### EXERCISE
Put the lines into a Markdown table with the columns Row and Line, skipping blank lines. Begin at the line that contains "The height and width of the screenshot is (840, 1400)." and stop after the line that contains "should pyautogui.click(x=45, y=346).".

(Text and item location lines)
*-*-*

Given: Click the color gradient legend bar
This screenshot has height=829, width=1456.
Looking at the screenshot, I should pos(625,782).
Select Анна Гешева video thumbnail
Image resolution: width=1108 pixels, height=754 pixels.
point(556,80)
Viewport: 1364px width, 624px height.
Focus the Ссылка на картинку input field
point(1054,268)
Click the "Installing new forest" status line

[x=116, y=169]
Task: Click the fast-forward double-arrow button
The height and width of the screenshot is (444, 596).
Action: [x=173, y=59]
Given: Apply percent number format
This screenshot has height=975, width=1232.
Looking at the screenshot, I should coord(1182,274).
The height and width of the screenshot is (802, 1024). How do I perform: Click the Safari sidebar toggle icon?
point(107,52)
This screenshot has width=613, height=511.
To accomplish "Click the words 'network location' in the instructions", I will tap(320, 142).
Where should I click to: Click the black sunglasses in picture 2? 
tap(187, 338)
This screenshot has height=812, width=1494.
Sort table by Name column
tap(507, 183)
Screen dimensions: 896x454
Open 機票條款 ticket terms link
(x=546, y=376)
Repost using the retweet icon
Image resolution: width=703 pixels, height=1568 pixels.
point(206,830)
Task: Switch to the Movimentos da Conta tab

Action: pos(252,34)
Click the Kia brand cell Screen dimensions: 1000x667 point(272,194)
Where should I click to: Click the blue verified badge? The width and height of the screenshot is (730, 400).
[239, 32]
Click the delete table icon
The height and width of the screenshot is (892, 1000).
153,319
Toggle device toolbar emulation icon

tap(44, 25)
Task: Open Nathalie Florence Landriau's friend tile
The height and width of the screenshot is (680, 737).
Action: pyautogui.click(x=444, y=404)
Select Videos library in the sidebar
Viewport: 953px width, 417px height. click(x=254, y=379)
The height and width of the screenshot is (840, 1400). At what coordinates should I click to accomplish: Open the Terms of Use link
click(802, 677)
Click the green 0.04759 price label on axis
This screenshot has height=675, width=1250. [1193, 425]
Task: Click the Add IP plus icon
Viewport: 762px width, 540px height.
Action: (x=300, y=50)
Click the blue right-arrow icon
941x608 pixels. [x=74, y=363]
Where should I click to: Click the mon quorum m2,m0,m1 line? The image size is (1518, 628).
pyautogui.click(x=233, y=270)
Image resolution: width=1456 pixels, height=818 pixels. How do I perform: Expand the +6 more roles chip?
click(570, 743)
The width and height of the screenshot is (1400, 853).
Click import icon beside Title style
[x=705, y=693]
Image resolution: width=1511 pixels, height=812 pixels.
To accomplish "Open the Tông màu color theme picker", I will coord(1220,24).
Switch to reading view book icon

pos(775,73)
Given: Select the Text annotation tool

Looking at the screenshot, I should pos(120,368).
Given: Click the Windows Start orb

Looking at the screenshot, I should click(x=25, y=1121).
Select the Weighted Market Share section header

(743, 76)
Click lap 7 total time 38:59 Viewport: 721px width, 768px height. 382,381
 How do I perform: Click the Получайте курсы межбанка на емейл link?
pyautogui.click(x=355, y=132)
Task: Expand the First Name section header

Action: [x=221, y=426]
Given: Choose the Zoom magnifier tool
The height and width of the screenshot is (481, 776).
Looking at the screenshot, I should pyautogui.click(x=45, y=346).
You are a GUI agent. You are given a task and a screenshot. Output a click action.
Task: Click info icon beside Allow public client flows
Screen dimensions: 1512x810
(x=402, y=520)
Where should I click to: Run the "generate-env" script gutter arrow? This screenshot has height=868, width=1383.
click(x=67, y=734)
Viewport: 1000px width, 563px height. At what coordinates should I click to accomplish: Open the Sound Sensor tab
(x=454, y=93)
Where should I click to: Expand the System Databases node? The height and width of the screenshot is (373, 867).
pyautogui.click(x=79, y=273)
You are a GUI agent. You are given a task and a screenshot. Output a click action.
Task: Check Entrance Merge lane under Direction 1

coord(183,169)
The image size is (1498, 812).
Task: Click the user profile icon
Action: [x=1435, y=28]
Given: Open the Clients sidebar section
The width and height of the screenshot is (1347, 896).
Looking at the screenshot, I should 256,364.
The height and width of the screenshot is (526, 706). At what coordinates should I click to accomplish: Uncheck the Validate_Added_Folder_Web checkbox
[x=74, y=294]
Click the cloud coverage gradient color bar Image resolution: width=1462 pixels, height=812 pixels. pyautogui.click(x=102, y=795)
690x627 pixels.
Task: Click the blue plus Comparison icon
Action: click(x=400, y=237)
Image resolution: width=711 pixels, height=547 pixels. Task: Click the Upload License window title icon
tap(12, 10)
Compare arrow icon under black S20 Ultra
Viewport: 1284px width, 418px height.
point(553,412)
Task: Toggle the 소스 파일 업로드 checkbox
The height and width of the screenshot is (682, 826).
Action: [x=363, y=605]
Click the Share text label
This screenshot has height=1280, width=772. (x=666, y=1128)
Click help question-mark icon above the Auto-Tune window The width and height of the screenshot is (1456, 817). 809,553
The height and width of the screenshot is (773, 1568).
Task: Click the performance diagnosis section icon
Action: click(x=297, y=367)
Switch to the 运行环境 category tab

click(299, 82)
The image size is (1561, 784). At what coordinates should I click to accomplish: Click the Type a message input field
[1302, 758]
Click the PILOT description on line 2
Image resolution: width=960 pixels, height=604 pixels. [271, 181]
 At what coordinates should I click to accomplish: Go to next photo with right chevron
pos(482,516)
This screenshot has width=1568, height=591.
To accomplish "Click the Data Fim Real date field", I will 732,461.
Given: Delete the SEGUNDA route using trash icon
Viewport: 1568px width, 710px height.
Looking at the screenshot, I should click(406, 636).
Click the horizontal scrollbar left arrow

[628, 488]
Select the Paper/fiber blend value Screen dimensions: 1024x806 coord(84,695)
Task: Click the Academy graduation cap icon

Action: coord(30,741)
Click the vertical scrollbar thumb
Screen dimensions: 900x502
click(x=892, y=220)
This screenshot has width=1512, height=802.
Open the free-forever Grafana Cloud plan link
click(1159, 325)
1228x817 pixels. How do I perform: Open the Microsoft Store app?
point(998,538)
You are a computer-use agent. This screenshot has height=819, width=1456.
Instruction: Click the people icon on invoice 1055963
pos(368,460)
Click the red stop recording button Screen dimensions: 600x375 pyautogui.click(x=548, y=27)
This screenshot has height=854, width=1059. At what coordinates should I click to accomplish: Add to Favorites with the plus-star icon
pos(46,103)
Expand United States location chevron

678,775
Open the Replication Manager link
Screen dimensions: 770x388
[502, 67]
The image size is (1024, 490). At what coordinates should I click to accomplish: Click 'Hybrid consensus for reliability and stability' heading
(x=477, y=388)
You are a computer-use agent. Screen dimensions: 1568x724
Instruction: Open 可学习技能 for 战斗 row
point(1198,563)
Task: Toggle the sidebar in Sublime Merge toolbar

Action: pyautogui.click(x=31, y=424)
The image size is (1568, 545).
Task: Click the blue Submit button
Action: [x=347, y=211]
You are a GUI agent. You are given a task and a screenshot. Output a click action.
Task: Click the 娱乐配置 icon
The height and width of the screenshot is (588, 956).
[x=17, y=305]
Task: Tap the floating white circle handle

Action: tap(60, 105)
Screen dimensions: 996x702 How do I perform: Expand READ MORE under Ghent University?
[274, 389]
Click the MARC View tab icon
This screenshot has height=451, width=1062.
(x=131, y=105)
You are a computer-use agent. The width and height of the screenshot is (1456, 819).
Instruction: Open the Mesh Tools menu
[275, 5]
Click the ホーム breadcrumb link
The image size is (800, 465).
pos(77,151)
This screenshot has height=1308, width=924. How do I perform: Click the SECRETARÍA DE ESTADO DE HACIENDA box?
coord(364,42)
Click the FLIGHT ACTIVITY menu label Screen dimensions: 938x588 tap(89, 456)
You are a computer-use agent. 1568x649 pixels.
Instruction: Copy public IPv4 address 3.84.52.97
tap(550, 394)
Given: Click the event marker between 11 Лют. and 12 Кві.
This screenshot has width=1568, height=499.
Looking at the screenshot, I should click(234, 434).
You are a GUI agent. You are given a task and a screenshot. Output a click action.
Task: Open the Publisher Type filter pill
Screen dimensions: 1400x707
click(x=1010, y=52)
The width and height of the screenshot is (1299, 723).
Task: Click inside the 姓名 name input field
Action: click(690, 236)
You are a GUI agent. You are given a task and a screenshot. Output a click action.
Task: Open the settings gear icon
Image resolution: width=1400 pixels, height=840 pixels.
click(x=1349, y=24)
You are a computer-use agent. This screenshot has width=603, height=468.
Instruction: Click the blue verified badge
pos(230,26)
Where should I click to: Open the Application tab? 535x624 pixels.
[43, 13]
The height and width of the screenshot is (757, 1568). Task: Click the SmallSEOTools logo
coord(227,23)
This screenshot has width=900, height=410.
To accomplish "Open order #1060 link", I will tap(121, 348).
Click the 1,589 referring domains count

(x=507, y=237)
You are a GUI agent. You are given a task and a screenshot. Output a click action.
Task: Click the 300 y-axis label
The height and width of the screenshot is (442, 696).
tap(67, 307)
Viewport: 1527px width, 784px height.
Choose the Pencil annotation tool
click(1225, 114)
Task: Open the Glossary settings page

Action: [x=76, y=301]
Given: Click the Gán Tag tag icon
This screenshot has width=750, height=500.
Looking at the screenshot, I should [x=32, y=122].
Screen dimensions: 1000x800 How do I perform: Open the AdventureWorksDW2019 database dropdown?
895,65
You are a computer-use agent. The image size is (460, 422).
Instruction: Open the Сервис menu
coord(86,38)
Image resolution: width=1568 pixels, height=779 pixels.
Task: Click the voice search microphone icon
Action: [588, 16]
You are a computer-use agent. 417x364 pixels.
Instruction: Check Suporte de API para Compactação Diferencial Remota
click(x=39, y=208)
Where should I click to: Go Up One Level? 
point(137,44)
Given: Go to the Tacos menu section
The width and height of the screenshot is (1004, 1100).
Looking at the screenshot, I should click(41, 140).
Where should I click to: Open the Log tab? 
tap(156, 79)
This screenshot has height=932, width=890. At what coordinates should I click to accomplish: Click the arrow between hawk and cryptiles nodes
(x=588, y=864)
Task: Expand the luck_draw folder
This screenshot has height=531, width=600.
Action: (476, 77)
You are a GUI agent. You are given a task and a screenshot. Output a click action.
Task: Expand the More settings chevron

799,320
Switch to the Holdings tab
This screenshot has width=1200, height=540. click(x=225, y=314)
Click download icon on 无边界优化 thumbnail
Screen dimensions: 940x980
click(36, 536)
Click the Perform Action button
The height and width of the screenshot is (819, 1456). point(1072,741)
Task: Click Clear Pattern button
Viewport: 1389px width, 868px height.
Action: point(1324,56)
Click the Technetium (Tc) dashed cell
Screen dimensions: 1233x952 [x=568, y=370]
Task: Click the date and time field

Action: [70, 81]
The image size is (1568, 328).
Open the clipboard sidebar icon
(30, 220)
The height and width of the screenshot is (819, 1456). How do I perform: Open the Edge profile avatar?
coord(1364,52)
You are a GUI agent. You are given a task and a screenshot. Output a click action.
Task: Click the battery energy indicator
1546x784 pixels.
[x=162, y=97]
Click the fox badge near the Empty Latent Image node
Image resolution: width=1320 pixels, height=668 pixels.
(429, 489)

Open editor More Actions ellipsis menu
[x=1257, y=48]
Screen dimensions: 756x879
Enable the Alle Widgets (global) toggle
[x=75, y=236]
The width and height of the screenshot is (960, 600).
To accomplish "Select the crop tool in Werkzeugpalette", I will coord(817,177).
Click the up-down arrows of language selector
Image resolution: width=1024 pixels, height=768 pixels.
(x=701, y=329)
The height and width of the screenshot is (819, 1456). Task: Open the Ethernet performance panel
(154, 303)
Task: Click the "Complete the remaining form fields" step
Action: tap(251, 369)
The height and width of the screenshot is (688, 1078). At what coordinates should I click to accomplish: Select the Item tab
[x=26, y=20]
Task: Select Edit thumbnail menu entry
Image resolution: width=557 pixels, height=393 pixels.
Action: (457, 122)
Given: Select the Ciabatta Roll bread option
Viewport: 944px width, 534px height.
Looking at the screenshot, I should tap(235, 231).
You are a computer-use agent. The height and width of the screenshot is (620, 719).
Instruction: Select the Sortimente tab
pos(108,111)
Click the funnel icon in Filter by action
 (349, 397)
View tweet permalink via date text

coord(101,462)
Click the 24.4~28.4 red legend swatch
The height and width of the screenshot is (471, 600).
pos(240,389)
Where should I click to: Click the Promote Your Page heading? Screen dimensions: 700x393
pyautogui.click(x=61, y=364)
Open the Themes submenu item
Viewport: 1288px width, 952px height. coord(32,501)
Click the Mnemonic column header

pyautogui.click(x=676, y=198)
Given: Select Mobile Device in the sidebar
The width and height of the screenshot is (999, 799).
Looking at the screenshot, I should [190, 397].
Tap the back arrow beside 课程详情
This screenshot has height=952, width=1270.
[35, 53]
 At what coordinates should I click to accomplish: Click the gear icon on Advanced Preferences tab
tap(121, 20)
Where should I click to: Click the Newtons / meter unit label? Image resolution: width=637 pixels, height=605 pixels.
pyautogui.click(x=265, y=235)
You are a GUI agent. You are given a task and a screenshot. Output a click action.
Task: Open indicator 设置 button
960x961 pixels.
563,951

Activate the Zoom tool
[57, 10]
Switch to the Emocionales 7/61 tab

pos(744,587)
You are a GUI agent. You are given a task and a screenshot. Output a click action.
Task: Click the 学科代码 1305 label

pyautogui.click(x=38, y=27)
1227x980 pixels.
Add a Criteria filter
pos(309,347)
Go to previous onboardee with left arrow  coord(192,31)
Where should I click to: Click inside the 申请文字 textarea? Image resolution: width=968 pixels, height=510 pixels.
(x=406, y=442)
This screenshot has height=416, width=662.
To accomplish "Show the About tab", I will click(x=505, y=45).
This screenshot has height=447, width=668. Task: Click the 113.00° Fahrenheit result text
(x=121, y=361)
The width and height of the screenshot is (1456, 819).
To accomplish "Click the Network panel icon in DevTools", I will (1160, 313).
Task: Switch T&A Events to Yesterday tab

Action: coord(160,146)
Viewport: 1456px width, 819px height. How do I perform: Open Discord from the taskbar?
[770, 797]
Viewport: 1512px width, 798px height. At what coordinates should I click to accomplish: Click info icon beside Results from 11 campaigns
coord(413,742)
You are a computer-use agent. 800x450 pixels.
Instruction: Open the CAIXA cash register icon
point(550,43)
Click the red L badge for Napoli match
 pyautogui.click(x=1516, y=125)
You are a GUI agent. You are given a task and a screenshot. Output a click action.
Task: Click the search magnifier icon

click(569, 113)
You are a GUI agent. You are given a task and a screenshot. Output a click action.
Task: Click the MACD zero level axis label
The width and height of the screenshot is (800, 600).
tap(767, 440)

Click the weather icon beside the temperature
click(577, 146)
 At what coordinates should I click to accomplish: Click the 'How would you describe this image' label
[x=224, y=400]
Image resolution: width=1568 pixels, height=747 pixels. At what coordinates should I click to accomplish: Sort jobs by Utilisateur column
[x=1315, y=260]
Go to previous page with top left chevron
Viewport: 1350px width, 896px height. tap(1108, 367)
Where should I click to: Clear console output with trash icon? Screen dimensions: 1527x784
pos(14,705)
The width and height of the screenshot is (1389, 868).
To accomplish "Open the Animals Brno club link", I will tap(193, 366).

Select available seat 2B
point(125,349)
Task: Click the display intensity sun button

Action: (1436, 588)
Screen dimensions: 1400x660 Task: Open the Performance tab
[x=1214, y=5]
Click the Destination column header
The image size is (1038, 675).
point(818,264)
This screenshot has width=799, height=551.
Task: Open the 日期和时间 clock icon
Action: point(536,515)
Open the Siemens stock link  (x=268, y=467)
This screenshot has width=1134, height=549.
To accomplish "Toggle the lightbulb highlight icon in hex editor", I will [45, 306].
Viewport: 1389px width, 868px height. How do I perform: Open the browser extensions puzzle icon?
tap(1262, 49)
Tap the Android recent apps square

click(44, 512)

*-*-*

### REPLY TO THE TASK
| Row | Line |
|---|---|
| 1 | The height and width of the screenshot is (840, 1400). At what coordinates should I click to accomplish: Open the Terms of Use link |
| 2 | click(802, 677) |
| 3 | Click the green 0.04759 price label on axis |
| 4 | This screenshot has height=675, width=1250. [1193, 425] |
| 5 | Task: Click the Add IP plus icon |
| 6 | Viewport: 762px width, 540px height. |
| 7 | Action: (x=300, y=50) |
| 8 | Click the blue right-arrow icon |
| 9 | 941x608 pixels. [x=74, y=363] |
| 10 | Where should I click to: Click the mon quorum m2,m0,m1 line? The image size is (1518, 628). |
| 11 | pyautogui.click(x=233, y=270) |
| 12 | Image resolution: width=1456 pixels, height=818 pixels. How do I perform: Expand the +6 more roles chip? |
| 13 | click(570, 743) |
| 14 | The width and height of the screenshot is (1400, 853). |
| 15 | Click import icon beside Title style |
| 16 | [x=705, y=693] |
| 17 | Image resolution: width=1511 pixels, height=812 pixels. |
| 18 | To accomplish "Open the Tông màu color theme picker", I will coord(1220,24). |
| 19 | Switch to reading view book icon |
| 20 | pos(775,73) |
| 21 | Given: Select the Text annotation tool |
| 22 | Looking at the screenshot, I should pos(120,368). |
| 23 | Given: Click the Windows Start orb |
| 24 | Looking at the screenshot, I should click(x=25, y=1121). |
| 25 | Select the Weighted Market Share section header |
| 26 | (743, 76) |
| 27 | Click lap 7 total time 38:59 Viewport: 721px width, 768px height. 382,381 |
| 28 |  How do I perform: Click the Получайте курсы межбанка на емейл link? |
| 29 | pyautogui.click(x=355, y=132) |
| 30 | Task: Expand the First Name section header |
| 31 | Action: [x=221, y=426] |
| 32 | Given: Choose the Zoom magnifier tool |
| 33 | The height and width of the screenshot is (481, 776). |
| 34 | Looking at the screenshot, I should pyautogui.click(x=45, y=346). |